President-elect Donald Trump announced several new officials to lead his technology and science policy efforts, including some familiar faces from his first administration.
Michael Kratsios has been named as Trump’s choice for the new director of the White House Office of Science and Technology Policy and assistant to the president for science and technology. He previously served as chief technology officer during the first Trump administration.
Meanwhile, Lynne Parker was named executive director of the Presidential Council of Advisors on Science and Technology and advisor to the director of OSTP. Parker was previously assistant technical director and was the founding director of the National Office of Artificial Initiative.
In addition to the announced returns of Kratsios and Parker on Sunday, Trump also named Bo Hines executive director of the President’s Council of Advisors for Digital Assets, which will focus on crypto, and Sriram Krishnan senior policy advisor for AI at OSTP . Krishnan will focus on U.S. leadership in AI and coordinating AI policy across government, including working with PCAST.
According to the announcement, the four will work with David Sacks, a venture capitalist and former CEO of enterprise social media company Yammer, who Trump previously selected as AI and crypto czar. On AI in particular, Trump should repeal and replace President Joe Biden’s executive order on AI, likely scaling back some of the current administration’s approach.
Kratsios, whose appointment must be confirmed by the Senate, is currently director general of Evolving AIa technology company and defense contractor focused on providing training data for AI models.

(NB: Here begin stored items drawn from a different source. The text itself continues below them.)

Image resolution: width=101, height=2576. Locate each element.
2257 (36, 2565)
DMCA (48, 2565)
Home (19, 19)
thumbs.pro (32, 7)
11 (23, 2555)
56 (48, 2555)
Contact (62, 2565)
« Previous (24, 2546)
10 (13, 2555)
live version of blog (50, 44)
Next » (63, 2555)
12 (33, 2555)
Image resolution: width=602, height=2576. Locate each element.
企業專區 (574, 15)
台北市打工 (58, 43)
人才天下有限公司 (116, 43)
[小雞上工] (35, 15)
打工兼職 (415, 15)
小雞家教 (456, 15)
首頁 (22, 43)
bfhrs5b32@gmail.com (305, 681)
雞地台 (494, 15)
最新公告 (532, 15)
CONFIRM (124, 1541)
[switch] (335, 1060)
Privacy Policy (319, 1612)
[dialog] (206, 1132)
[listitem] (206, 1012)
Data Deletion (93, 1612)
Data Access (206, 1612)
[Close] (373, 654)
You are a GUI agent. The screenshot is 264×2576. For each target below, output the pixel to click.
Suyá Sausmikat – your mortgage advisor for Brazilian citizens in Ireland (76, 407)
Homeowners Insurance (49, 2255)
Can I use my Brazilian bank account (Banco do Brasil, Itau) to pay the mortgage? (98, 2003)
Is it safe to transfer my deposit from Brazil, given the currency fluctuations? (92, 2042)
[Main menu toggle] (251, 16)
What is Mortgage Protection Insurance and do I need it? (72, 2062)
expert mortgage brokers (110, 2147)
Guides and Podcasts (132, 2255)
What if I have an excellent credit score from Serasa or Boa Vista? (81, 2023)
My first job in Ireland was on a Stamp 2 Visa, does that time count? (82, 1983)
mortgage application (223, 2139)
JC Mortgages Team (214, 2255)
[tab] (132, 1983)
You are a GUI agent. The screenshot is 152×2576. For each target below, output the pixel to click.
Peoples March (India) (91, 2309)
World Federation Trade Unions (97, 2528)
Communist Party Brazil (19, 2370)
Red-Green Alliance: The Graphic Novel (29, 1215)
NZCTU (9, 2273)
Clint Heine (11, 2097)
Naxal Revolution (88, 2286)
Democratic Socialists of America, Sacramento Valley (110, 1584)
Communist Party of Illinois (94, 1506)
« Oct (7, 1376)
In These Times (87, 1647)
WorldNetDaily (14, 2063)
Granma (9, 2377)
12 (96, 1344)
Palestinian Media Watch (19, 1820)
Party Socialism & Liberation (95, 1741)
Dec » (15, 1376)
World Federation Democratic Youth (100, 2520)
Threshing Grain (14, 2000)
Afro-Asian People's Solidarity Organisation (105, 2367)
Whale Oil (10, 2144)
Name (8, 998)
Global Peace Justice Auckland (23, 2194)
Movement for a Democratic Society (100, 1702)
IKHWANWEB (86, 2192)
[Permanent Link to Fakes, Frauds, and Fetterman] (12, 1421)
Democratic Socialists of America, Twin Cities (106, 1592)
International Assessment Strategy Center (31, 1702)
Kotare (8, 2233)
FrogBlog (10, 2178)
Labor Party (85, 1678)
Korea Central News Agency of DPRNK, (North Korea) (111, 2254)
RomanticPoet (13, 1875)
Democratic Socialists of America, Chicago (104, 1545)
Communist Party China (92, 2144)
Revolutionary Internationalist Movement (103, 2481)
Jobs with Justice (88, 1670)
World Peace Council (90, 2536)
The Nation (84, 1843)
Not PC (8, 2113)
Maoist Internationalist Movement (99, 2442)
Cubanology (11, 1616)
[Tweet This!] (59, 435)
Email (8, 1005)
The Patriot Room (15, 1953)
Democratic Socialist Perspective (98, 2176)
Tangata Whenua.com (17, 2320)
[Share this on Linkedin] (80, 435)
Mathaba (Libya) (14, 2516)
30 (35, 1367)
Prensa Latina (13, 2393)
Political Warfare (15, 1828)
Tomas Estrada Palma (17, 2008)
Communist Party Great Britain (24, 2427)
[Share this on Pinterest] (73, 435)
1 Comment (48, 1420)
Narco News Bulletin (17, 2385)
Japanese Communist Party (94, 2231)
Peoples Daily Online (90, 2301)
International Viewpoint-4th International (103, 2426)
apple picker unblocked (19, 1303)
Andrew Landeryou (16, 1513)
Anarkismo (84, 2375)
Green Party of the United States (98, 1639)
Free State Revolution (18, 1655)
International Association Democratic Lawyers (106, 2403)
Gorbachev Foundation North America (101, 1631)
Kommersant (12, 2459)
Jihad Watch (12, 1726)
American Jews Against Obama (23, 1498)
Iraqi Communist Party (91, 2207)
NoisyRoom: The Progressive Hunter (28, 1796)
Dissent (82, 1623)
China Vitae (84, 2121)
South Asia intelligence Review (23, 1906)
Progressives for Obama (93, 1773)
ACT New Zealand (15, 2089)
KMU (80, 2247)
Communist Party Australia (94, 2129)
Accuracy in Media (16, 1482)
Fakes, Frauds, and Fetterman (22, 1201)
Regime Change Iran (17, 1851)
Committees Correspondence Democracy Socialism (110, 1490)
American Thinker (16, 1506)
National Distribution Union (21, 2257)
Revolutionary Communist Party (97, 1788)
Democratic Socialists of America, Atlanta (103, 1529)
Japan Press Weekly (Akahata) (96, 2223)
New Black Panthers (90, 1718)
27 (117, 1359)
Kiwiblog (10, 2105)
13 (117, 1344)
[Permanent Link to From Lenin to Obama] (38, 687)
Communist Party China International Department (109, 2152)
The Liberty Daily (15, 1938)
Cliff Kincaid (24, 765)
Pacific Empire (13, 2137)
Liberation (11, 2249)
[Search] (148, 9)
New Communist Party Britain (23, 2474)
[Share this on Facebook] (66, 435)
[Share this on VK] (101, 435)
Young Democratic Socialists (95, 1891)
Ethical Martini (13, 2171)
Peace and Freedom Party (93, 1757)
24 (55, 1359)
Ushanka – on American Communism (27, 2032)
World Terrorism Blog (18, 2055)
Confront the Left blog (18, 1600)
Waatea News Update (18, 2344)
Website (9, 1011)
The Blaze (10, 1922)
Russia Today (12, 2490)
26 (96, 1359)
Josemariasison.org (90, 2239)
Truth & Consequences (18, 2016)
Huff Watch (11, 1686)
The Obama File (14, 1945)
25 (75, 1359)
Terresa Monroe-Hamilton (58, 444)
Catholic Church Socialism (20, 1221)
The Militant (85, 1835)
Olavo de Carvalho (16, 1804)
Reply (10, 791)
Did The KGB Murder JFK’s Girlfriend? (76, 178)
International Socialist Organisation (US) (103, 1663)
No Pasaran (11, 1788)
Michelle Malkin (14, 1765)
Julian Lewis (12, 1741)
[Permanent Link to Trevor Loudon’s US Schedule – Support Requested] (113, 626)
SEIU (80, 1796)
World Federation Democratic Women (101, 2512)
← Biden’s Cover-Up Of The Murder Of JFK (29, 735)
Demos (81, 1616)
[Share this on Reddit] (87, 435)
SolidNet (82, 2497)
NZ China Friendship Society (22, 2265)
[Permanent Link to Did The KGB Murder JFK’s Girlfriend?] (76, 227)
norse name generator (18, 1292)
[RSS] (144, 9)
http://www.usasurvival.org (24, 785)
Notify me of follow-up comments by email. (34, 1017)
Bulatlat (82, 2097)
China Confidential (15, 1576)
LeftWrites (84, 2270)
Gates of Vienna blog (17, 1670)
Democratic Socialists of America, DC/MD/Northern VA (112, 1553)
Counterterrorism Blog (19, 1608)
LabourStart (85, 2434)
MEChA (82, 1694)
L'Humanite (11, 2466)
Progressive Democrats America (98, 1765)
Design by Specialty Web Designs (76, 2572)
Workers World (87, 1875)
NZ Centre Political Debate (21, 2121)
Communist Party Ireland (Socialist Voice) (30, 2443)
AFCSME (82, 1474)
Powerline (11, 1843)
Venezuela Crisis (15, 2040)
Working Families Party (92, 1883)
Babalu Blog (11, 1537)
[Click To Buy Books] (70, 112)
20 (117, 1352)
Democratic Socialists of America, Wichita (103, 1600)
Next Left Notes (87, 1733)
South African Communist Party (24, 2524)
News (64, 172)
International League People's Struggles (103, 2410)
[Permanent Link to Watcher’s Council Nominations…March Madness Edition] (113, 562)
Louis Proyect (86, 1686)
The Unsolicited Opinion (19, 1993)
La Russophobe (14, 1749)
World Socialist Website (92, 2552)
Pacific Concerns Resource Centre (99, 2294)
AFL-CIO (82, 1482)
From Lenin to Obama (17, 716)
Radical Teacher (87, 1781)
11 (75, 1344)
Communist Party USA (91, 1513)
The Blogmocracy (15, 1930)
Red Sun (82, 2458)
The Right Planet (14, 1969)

Prior to that, he served as undersecretary of defense for research and engineering at the Department of Defense.
During his tenure as CTO, Kratsios advised Trump on various technology issues and was also a leader in issuing the administration’s own executive order on AI (EO 13960) in December 2020. This order put in place guardrails for the use of trusted AI in government and established the process by which agencies publicly report their AI use cases, on which Biden’s approach relied on.
Parker, who led the interagency committee that drafted this executive order, told FedScoop in September 2023 that Biden’s Office of Management and Budget would benefit from improve quality use case inventories, as accounting could help the office create guidance for the government. The Biden administration, for its part, has expanded these disclosures for 2024 and recently released a consolidated inventory that shows over 1,700 uses in federal government agencies.
Parker, associate vice chancellor emeritus at the University of Tennessee and founding director of the university’s AI Tennessee Initiative, said the original intent of these disclosures was to improve public transparency, help agencies to see what other members of government are using and to inform policy directions. on the responsible use of AI.